Once we have admitted the principle that we can have conditions imposed on us, we are owned. We have fallen into the abyss, and the fact that we are still falling and have not yet hit the bottom does not make it less of an abyss. The next time you are confronted with terms and conditions to agree to, read some of them. Not all of them, of course: that would be unreasonable. But read enough to get an impression of the general tenor of the document. You will probably find that the various provisions, as they pile up in heaps too high to wade through, are all reinforcements of the same overall principle: you owe us everything and we owe you nothing.

It will be better in the long run, then, if we just admit that we have been enslaved.

And then what?

Now, before the Internet explodes with outrage for the five hundredth time today, Dr. Boli will point out that our condition of slavery is not at all like African slavery of the days before the Civil War. We have it easy. We are the privileged household slaves, not the tortured, abused, and short-lived field slaves. We call our condition slavery not because we have bloody stripes on our backs, but because it is necessary to understand that we have been placed under a kind of control from which we have no legal escape. It is a kinder, gentler slavery, but it is slavery.

So, once we have made the observation that we are slaves, what can we do?

There are two possible ways of dealing with this kind of enslavement. One is to be rich. If you are rich enough to hire lawyers more devious than the enslaving corporations’ lawyers (who, after all, are likely to be copy-and-paste timeservers), then you can make it inconvenient enough for the enslavers to try to impose their most outrageous conditions that they ultimately will not hold you to them.

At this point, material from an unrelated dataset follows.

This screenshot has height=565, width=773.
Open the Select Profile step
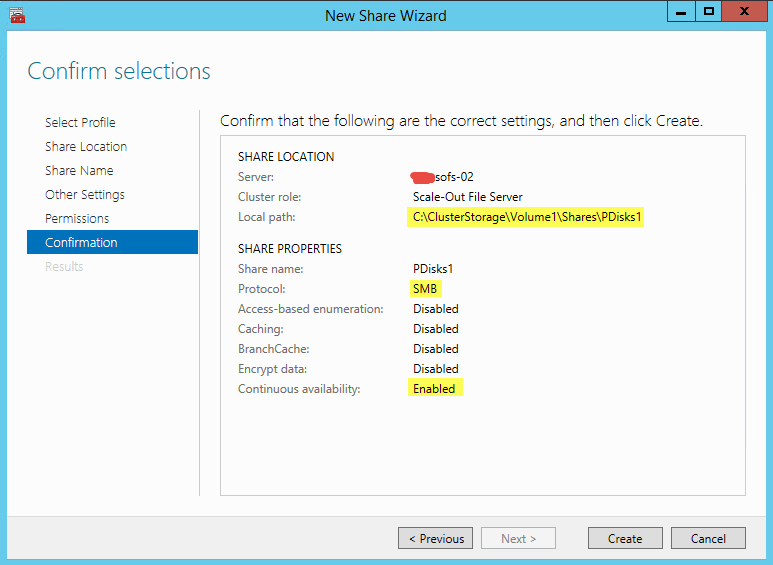tap(80, 122)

But if you are not rich and well-lawyered, then you must learn to think like a slave.

That does not mean what you probably think it does. It does not mean that you must resign yourself to your condition and become a humble and obedient automaton, serving the master’s every whim. That may be what you think a slave is like, but that is because you have not known many acknowledged slaves. Through most of human history, slavery has been part of the fallen and broken human condition. And for most of human history, the reaction of the slave to the condition of slavery has been deviousness.

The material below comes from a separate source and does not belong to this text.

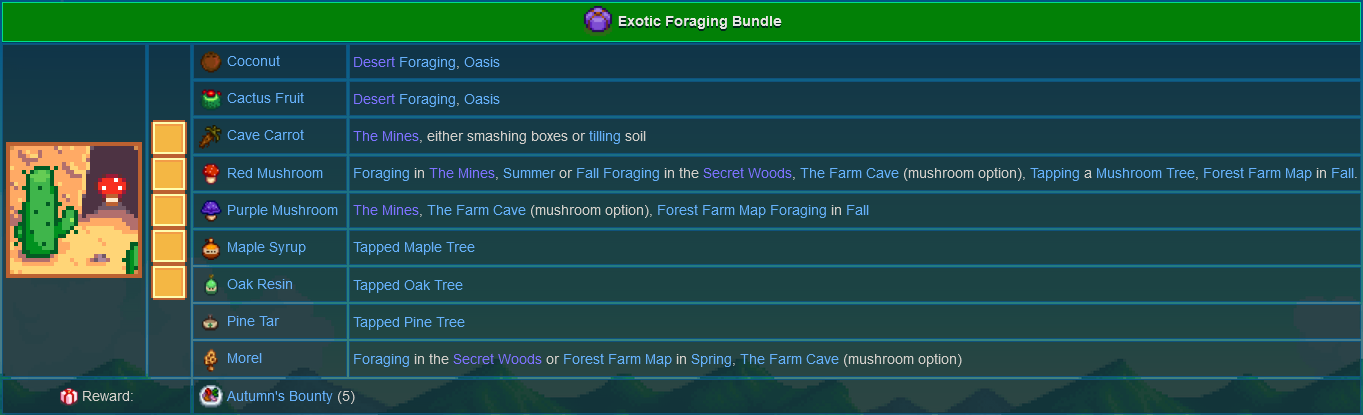Click the Morel item icon
The width and height of the screenshot is (1363, 415).
point(211,359)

To learn to think like a slave, you must study Roman comedy. Plautus and Terence will show you how it is done. The slave must be one step ahead of the master at all times, to the point of making the master wonder whether it is worth the trouble to own slaves in the first place.

Once you have mastered the Roman comedies, you are ready for the advanced class. Here you study the works of Frederick Douglass, and learn how a modern genius deals with being a slave, with the ultimate goal not only of profiting in the short term but also of gaining permanent freedom. If you have not given yourself the pleasure of reading Douglass himself, Dr. Boli would certainly recommend his autobiographies—especially the first one, written in the heat of the fight for abolition. Mr. Douglass writes with anger, as you might expect, but also with a scalpel-sharp sense of humor. Slavery is an absurd condition, and no one is more absurd than the slaveholder who thinks he has a right of property in his slaves.

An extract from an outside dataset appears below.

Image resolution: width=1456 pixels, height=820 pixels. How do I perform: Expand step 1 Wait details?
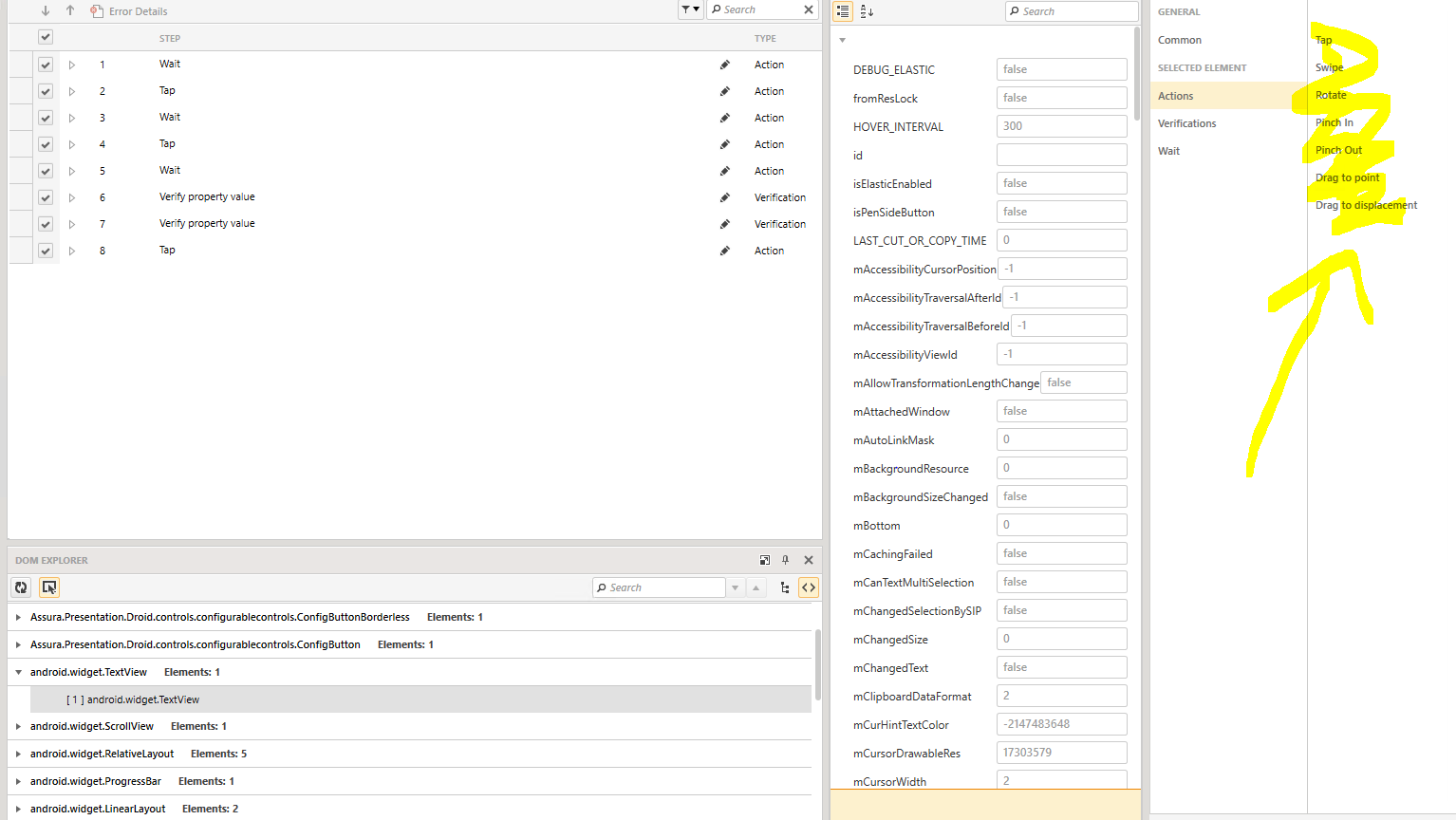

So we learn from Pseudolus and Frederick Douglass. We treat our masters with contempt—but devious contempt. If nothing belongs to us by legal right, then we will make everything belong to us by cleverness. Mr. Douglass will even teach us the art of combining deviousness with dignity. We can make the slaveholders wonder why they seem to have everything according to the law and yet never actually get anything they want.

There may come a time when the people rise up against their masters and defeat them on the only ground that will make any difference—in court. There may come a time when lawyers prove to the satisfaction of the highest court in the land that so-called agreements that, because they are so long and come in such numbers, are literally impossible for consumers to read are no more valid than a supposed contract that required one of the parties to levitate or teleport. But, until that distant day, we can learn to think like slaves and, like old Pseudolus, make pretty good lives for ourselves.